** Begin READING PASSAGE **

She expired.

I went down to her room the next day; I found Monsieur[672] and Madame d'Avaray, her brother-in-law and sister, sitting before the fire-place, with a little table between them, counting the louis in a bag which they had taken from a hollow wainscoting. The poor dead woman was there in her bed, behind the half-closed curtains: she no longer heard the sound of the gold which ought to have awaked her, and which fraternal hands were counting.

Among the thoughts written down by the defunct on margins of printed paper and addresses of letters were some which were extremely beautiful. Madame de Coislin showed me what remained of the Court of Louis XV. under Bonaparte and after Louis XVI., even as Madame de Houdetot had enabled me to see what still lingered, in the nineteenth century, of philosophic society.

*

In the summer of the year 1805, I went to join Madame de Chateaubriand at Vichy, where Madame de Coislin had taken her, as I have said. I did not find Jussac, Termes, Flamarens there, whom Madame de Sévigné had "before and behind her" in 1677: they had been sleeping since one hundred and twenty and so many years. I left my sister, Madame de Caud, in Paris, where she had fixed her residence since the autumn of 1804. After a short stay at Vichy, Madame de Chateaubriand proposed that we should travel, in order to be away for some time from the political troubles.

Two little Journeys[673] which I then took in Auvergne and to Mont Blanc have been collected in my works. After an absence of thirty-four years, I have lately received at Clermont, from men unacquainted with my person, the reception usually shown to an old friend. He who has long occupied himself with the principles which the human race enjoys in common has friends, brothers and sisters in every family; for, if man is thankless, humanity is grateful. To those who have connected themselves with you through a kindly reputation, and who have never seen you, you are always the same; you have always the age which they ascribed to you; their attachment, which is not disturbed by your presence, always beholds you young and beautiful, like the sentiments which they love in your writings.

** End READING PASSAGE **

◆ GOAL 1:
Reproduce, word for word, the part of the memoir excerpt that opens with the words containing "In the summer" and closes with "the political troubles.".
◆ GOAL 2:
Go on with the memoir excerpt about Madame de Coislin and the journeys of 1805, picking up after its final sentence.

** Begin DATA BLOCK **

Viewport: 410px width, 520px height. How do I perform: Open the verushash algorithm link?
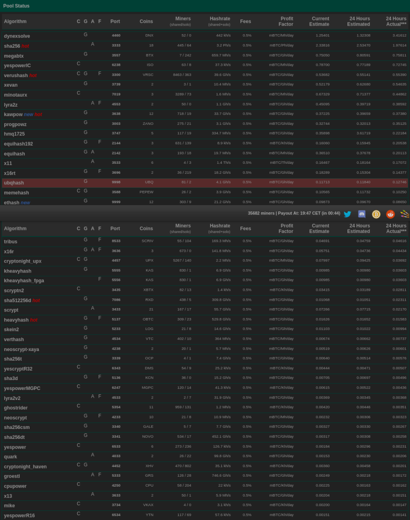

** End DATA BLOCK **

◆ EXPECTED OUTPUT 1:
In the summer of the year 1805, I went to join Madame de Chateaubriand at Vichy, where Madame de Coislin had taken her, as I have said. I did not find Jussac, Termes, Flamarens there, whom Madame de Sévigné had "before and behind her" in 1677: they had been sleeping since one hundred and twenty and so many years. I left my sister, Madame de Caud, in Paris, where she had fixed her residence since the autumn of 1804. After a short stay at Vichy, Madame de Chateaubriand proposed that we should travel, in order to be away for some time from the political troubles.

◆ EXPECTED OUTPUT 2:
When I was a child, in my Brittany, and heard speak of Auvergne, I imagined it a very distant, very distant country, where one saw strange things, where one could not go without great danger, and travelling under the protection of the Blessed Virgin. I never meet without a sort of melting curiosity those little Auvergnats who go to seek their fortunes in this great world with a small deal chest. They have little besides hope in their box, as they climb down their rocks: lucky are they if they bring it back with them!

Alas, Madame de Beaumont had not lain two years on the bank of the Tiber when I trod her natal soil in 1805; I was at but a few leagues from that Mont Dore where she had come in search of the life which she lengthened a little in order to reach Rome. Last summer, in 1838, I once more travelled through this same Auvergne. Between those two dates, 1805 and 1838, I can place the transformations which society has undergone around me.

We left Clermont and, on our way to Lyons, passed through Thiers and Roanne. This road, then little frequented, followed at intervals the banks of the Lignon. The author of the Astrée[674], who is not a great genius, nevertheless invented places and persons that live: such is the creative power of fiction, when it is appropriate to the age in which it appears. There is, moreover, something ingeniously fantastic in that resurrection of the nymphs and naiads who mingle with shepherds, ladies and knights: those different worlds go well together, and one is agreeably pleased with the fables of mythology united to the lies of fiction; Rousseau has related how he was taken in by d'Urfé.

Geneva.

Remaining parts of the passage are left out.